Valentin de Boulogne. David et Goliath (1616) © Museo Thyssen-Bornemisza, Madrid
Comme ses contemporains Ribera et Manfredi, Valentin de Boulogne est réputé pour ses étonnants tableaux baignant dans de forts contrastes d’ombres et de lumière. D’emblée, l’étrangeté de sa peinture frappe nos yeux par son climat réaliste entre chien et loup, un penchant certain pour le morbide [dans Le martyre de saint Barthélémy (1615), un bourreau écorche un vieil homme ; dans David et Goliath (1616), une tête coupée du géant gît comme trophée], le goût pour les motifs mythologiques et religieux ainsi que par une stylisation imprégnée de modernité. L’on connaît peu la vie de cet artiste marginal, bien éloigné des codes classiques de compatriotes comme Poussin et Vouet.
Valentin de Boulogne. Christ et la femme adultère.

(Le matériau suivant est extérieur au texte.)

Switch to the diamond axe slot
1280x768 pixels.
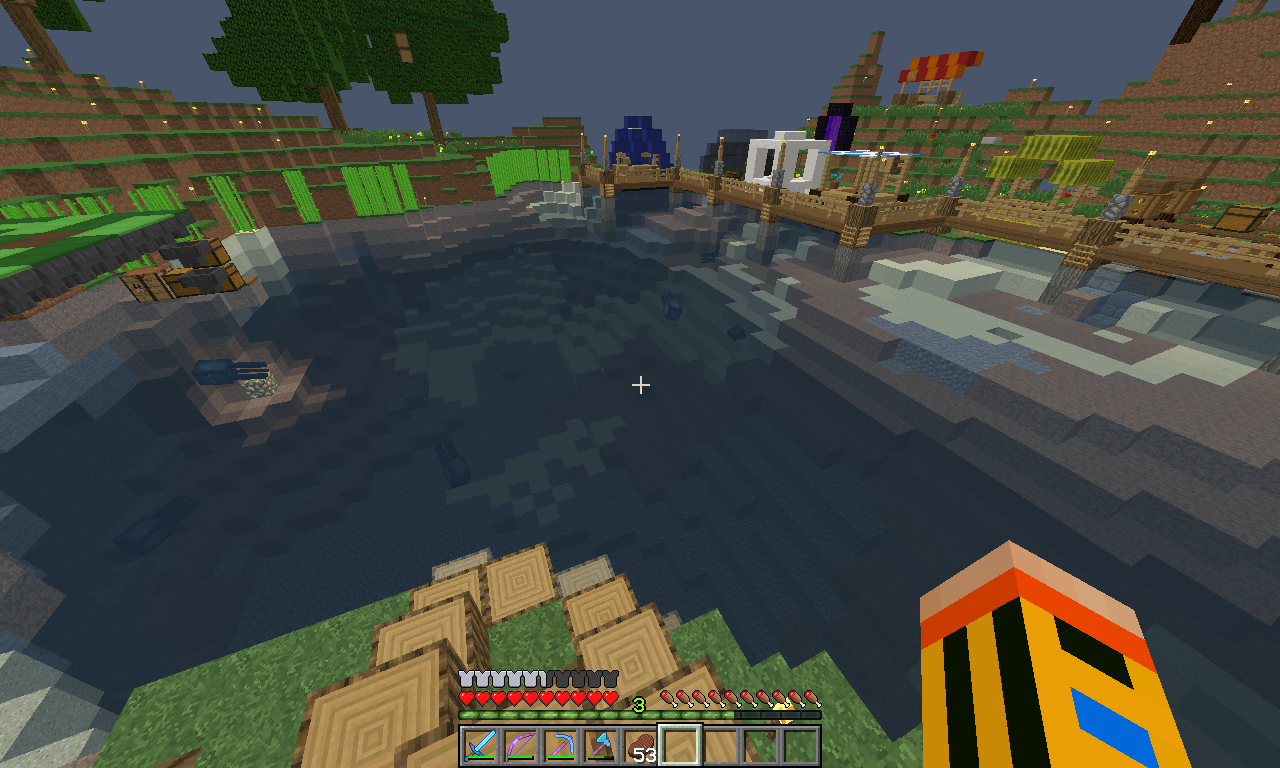[600, 746]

J. Paul Getty Museum LA © J. Paul Getty Museum, Los Angeles
Ce fils de peintre-verrier eut davantage d’affinités avec les expérimentations autrement aventureuses d’un Caravage. A Rome il mène une vie dissolue, côtoyant la fantasque compagnie des « Bentvueghels », un groupe fêtard de jeunes artistes originaires des Pays-Bas. Protégé par de puissants mécènes romains, il n’aura d’ailleurs guère le temps de profiter de sa fraîche gloire. A 41 ans il est emporté par une violente fièvre à la suite d’une soirée de beuverie. Cette première rétrospective consacrée à Valentin nous fait découvrir un peintre qui fut longtemps éclipsé par Georges de La Tour (1593-1652), autre génial metteur en scène de savants effets de lumière. A travers le clair-obscur des tableaux allégoriques de Valentin, ce dernier nous laisse subtilement deviner la psychologie de personnages à la fois simples et complexes. Comme Le Caravage, Valentin privilégiait pour modèles des marginaux.
Valentin de Boulogne. Concert au bas-relief.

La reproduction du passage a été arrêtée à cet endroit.